> [BRIEF] Please reproduce, word for word, the stretch of the commentary on driving and collective action that opens with "It’s true that" and closes with "created real change.".
#### PASSAGE ####
False dichotomy. Charles can both take the bus to work and lobby for higher CAFE standards. Unless his life is so jam-packed that he can only get that half-hour of lobbying time by taking the quicker car commute, it’s hardly either-or. (Not to criticize Charles; we’re just using him as an example ;)
I agree that by itself, the politics of personal purity is not effective. Done collectively, it is effective. Charles can take the bus and try to persuade others to do the same. There is a sticker a lot of bicyclists wear that says ‘One Less Car’. You may argue that one less car is irrelevant in the grand scheme of things, but a whole bunch of One Less Cars add up.
In other words, making individual choices as a catalyst to persuade many others to do the same is collective action. Of course lecturing and being holier-than-thou is counterproductive. But if I can show my co-workers that hey, I bike to work, and it’s pretty damn cool, maybe they, too, will bike to work. Or vote yes the next time a vote on expending city funds for a bike path comes around.
No one snowflake can stop an avalanche. But it also doesn’t stop the avalanche for the snowflake to say “I’ll just keep on going down this mountain until the government builds a snowbreak. It’s not like my stopping is going to affect any of the other snowflakes.”
That’s not true. Here’s how I originally phrased it:
First of all, since you’ve insisted on making a federal case of this, please note that I said people should take public transit “when they could.” You’ve read that as saying “anyone who drives rather than standing an hour in the rain at a bus stop after walking two hours carrying three children is a scumbag.” But that’s a ridiculous misreading of what I said.
Someone who gave my words the normal benefit of the doubt would consider that “when they could” could reasonably be interpreted as “when they could reasonably take public transit without suffering much for it.” For the record, that’s what I meant.
My “absolutist” statement that people should always take public transit, regardless of circumstances, is a fiction you made up. That’s not how I originally phrased it, and not how I meant it.
I stand by what I wrote (although not by your ridiculous interpretation of what I wrote). I think shoplifting and needless driving are about equal concerns, in general. But since I’ve been arguing all along that shoplifting is, although wrong, no big deal, it’s unfair of you to claim that my saying that these things are about equally wrong is being “judgmental” on those who drive. Like shoplifting, I think driving when you could take public transit isn’t something anyone should be very judgmental about. There is no other reasonable reading of what I’ve argued here.
It’s true that if I took your holier-than-thou view of shoplifting, then saying that shoplifting and needless driving were similar would have been unfair and judgmental. But, obviously, I haven’t been taking your view of shoplifting.
Well, if it’s part of an organized collective action – such as “the workers are on strike at Safeway, so everyone should shop elsewhere until the union says otherwise” – then I agree it can be effective. But lacking that element of organization, such actions have rarely if ever created real change.
Many of the people who shop at Wal-Mart are poor; they shop there because their money goes further there. I don’t think a “don’t shop at Wal-Mart” campaign will ever be effective, because people aren’t willing to make that real material sacrifices when there’s no promise that everyone else will be making the same sacrifice.
#### INFORMATION GIVEN ####
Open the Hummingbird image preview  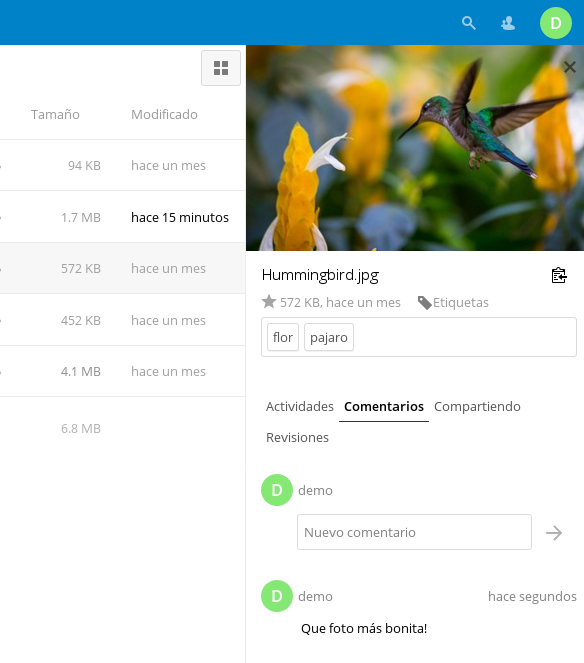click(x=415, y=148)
####
#### INFORMATION GIVEN ####
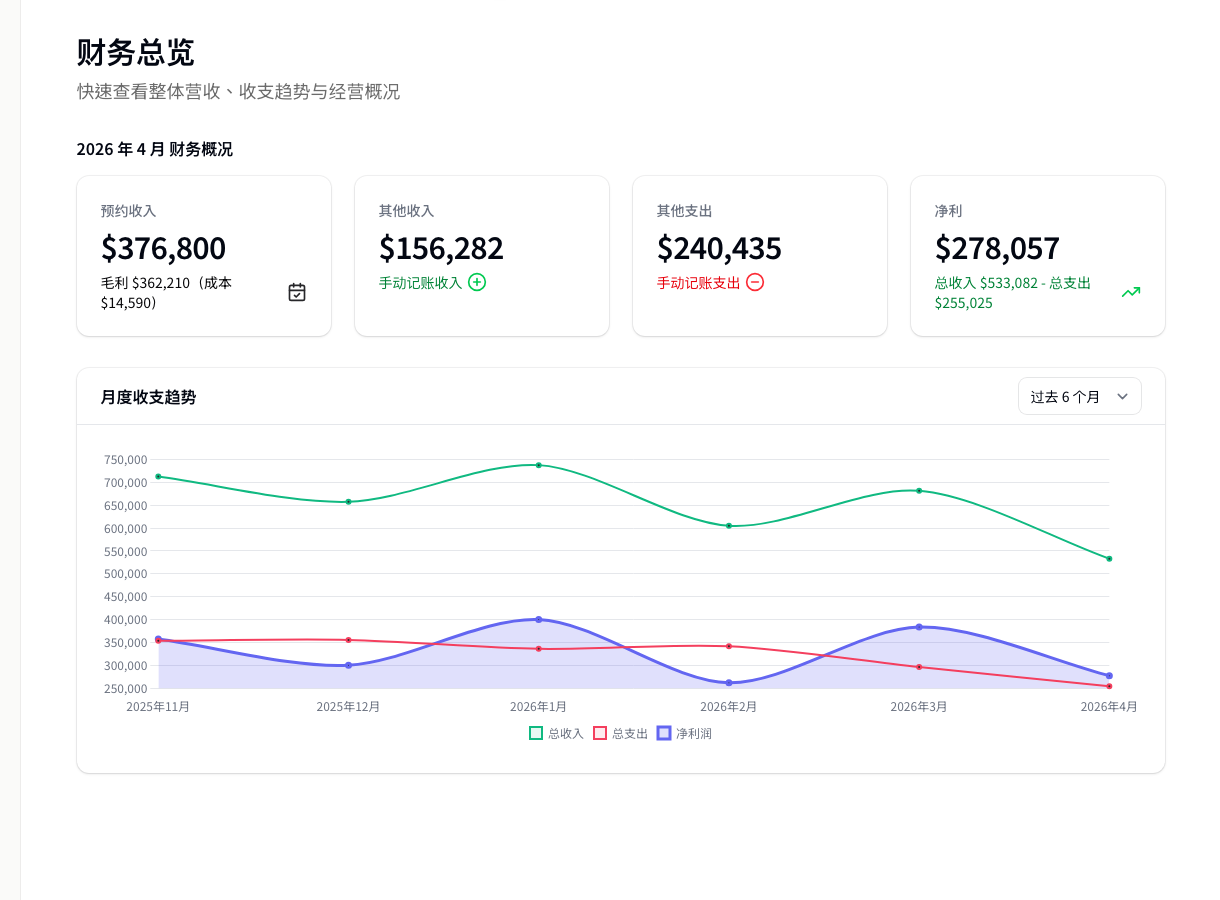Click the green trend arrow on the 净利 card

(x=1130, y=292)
####
> [ANSWER TO THIS EXERCISE]
It’s true that if I took your holier-than-thou view of shoplifting, then saying that shoplifting and needless driving were similar would have been unfair and judgmental. But, obviously, I haven’t been taking your view of shoplifting.
Well, if it’s part of an organized collective action – such as “the workers are on strike at Safeway, so everyone should shop elsewhere until the union says otherwise” – then I agree it can be effective. But lacking that element of organization, such actions have rarely if ever created real change.